[Start of section]

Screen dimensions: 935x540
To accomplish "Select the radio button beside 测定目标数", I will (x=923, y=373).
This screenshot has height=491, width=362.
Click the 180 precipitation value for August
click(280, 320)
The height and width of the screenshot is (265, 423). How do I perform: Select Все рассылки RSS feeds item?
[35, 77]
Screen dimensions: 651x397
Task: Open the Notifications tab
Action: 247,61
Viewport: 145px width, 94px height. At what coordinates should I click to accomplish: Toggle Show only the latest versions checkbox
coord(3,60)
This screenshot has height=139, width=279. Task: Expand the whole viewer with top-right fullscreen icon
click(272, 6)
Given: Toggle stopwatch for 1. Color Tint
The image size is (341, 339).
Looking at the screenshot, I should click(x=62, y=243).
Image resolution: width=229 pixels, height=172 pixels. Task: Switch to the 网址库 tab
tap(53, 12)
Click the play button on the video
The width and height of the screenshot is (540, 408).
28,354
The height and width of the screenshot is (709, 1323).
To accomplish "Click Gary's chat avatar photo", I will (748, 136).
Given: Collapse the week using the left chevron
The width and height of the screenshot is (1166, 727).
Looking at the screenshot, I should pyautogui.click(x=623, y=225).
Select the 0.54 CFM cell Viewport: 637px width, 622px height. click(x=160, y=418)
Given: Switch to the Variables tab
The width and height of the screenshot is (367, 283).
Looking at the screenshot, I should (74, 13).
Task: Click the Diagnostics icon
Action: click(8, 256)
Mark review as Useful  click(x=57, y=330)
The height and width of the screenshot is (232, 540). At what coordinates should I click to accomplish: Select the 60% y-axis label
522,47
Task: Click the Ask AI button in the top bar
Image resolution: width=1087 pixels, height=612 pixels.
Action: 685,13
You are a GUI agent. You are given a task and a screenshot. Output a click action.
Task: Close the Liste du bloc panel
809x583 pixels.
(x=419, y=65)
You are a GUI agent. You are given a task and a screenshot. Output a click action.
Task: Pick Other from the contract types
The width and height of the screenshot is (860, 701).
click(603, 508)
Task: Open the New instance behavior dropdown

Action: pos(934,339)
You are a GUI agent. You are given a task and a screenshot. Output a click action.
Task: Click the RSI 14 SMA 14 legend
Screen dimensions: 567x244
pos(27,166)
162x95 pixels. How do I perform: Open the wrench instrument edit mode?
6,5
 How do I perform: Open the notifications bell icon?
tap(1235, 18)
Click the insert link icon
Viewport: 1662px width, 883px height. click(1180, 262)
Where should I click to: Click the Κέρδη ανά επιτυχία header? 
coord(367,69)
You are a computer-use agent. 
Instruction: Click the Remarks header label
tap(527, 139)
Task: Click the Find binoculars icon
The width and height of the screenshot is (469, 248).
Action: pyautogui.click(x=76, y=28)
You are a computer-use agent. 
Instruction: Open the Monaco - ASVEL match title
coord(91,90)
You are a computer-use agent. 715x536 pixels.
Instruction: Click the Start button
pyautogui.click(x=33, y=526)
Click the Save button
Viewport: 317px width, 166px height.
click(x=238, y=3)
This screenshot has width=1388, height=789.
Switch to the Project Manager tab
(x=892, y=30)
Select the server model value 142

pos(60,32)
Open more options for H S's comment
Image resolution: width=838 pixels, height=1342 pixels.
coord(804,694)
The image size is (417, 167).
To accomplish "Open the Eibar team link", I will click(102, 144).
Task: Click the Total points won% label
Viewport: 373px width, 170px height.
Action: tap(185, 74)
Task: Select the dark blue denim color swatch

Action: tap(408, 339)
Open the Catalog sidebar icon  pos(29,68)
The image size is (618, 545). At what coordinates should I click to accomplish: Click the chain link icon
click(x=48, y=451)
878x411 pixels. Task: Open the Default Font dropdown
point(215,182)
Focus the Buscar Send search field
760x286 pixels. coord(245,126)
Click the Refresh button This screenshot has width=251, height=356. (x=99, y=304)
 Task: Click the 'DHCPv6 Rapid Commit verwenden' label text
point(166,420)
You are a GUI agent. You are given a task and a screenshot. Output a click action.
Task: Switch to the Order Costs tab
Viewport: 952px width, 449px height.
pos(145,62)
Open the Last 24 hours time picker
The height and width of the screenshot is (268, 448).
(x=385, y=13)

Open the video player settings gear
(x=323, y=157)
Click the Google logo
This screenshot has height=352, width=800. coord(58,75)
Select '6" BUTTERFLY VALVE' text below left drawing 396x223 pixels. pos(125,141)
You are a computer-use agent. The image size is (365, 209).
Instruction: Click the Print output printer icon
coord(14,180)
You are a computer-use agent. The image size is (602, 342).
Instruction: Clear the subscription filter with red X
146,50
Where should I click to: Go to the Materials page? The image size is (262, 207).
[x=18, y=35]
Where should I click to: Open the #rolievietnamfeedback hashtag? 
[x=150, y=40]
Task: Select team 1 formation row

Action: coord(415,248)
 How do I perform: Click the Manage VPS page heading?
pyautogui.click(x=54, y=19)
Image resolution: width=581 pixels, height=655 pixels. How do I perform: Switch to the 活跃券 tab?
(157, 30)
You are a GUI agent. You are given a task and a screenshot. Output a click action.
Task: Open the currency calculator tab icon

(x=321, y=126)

[End of section]

Problem >> The material is to be transcribed once more, exactly and completely.

Answer to this task >>
Screen dimensions: 935x540
To accomplish "Select the radio button beside 测定目标数", I will (x=923, y=373).
This screenshot has height=491, width=362.
Click the 180 precipitation value for August
click(280, 320)
The height and width of the screenshot is (265, 423). How do I perform: Select Все рассылки RSS feeds item?
[35, 77]
Screen dimensions: 651x397
Task: Open the Notifications tab
Action: 247,61
Viewport: 145px width, 94px height. At what coordinates should I click to accomplish: Toggle Show only the latest versions checkbox
coord(3,60)
This screenshot has height=139, width=279. Task: Expand the whole viewer with top-right fullscreen icon
click(272, 6)
Given: Toggle stopwatch for 1. Color Tint
The image size is (341, 339).
Looking at the screenshot, I should click(x=62, y=243).
Image resolution: width=229 pixels, height=172 pixels. Task: Switch to the 网址库 tab
tap(53, 12)
Click the play button on the video
The width and height of the screenshot is (540, 408).
28,354
The height and width of the screenshot is (709, 1323).
To accomplish "Click Gary's chat avatar photo", I will (748, 136).
Given: Collapse the week using the left chevron
The width and height of the screenshot is (1166, 727).
Looking at the screenshot, I should pyautogui.click(x=623, y=225).
Select the 0.54 CFM cell Viewport: 637px width, 622px height. click(x=160, y=418)
Given: Switch to the Variables tab
The width and height of the screenshot is (367, 283).
Looking at the screenshot, I should (74, 13).
Task: Click the Diagnostics icon
Action: click(8, 256)
Mark review as Useful  click(x=57, y=330)
The height and width of the screenshot is (232, 540). At what coordinates should I click to accomplish: Select the 60% y-axis label
522,47
Task: Click the Ask AI button in the top bar
Image resolution: width=1087 pixels, height=612 pixels.
Action: 685,13
You are a GUI agent. You are given a task and a screenshot. Output a click action.
Task: Close the Liste du bloc panel
809x583 pixels.
(x=419, y=65)
You are a GUI agent. You are given a task and a screenshot. Output a click action.
Task: Pick Other from the contract types
The width and height of the screenshot is (860, 701).
click(603, 508)
Task: Open the New instance behavior dropdown

Action: pos(934,339)
You are a GUI agent. You are given a task and a screenshot. Output a click action.
Task: Click the RSI 14 SMA 14 legend
Screen dimensions: 567x244
pos(27,166)
162x95 pixels. How do I perform: Open the wrench instrument edit mode?
6,5
 How do I perform: Open the notifications bell icon?
tap(1235, 18)
Click the insert link icon
Viewport: 1662px width, 883px height. click(1180, 262)
Where should I click to: Click the Κέρδη ανά επιτυχία header? 
coord(367,69)
You are a computer-use agent. 
Instruction: Click the Remarks header label
tap(527, 139)
Task: Click the Find binoculars icon
The width and height of the screenshot is (469, 248).
Action: pyautogui.click(x=76, y=28)
You are a computer-use agent. 
Instruction: Open the Monaco - ASVEL match title
coord(91,90)
You are a computer-use agent. 715x536 pixels.
Instruction: Click the Start button
pyautogui.click(x=33, y=526)
Click the Save button
Viewport: 317px width, 166px height.
click(x=238, y=3)
This screenshot has width=1388, height=789.
Switch to the Project Manager tab
(x=892, y=30)
Select the server model value 142

pos(60,32)
Open more options for H S's comment
Image resolution: width=838 pixels, height=1342 pixels.
coord(804,694)
The image size is (417, 167).
To accomplish "Open the Eibar team link", I will click(102, 144).
Task: Click the Total points won% label
Viewport: 373px width, 170px height.
Action: tap(185, 74)
Task: Select the dark blue denim color swatch

Action: tap(408, 339)
Open the Catalog sidebar icon  pos(29,68)
The image size is (618, 545). At what coordinates should I click to accomplish: Click the chain link icon
click(x=48, y=451)
878x411 pixels. Task: Open the Default Font dropdown
point(215,182)
Focus the Buscar Send search field
760x286 pixels. coord(245,126)
Click the Refresh button This screenshot has width=251, height=356. (x=99, y=304)
 Task: Click the 'DHCPv6 Rapid Commit verwenden' label text
point(166,420)
You are a GUI agent. You are given a task and a screenshot. Output a click action.
Task: Switch to the Order Costs tab
Viewport: 952px width, 449px height.
pos(145,62)
Open the Last 24 hours time picker
The height and width of the screenshot is (268, 448).
(x=385, y=13)

Open the video player settings gear
(x=323, y=157)
Click the Google logo
This screenshot has height=352, width=800. coord(58,75)
Select '6" BUTTERFLY VALVE' text below left drawing 396x223 pixels. pos(125,141)
You are a computer-use agent. The image size is (365, 209).
Instruction: Click the Print output printer icon
coord(14,180)
You are a computer-use agent. The image size is (602, 342).
Instruction: Clear the subscription filter with red X
146,50
Where should I click to: Go to the Materials page? The image size is (262, 207).
[x=18, y=35]
Where should I click to: Open the #rolievietnamfeedback hashtag? 
[x=150, y=40]
Task: Select team 1 formation row

Action: coord(415,248)
 How do I perform: Click the Manage VPS page heading?
pyautogui.click(x=54, y=19)
Image resolution: width=581 pixels, height=655 pixels. How do I perform: Switch to the 活跃券 tab?
(157, 30)
You are a GUI agent. You are given a task and a screenshot. Output a click action.
Task: Open the currency calculator tab icon

(x=321, y=126)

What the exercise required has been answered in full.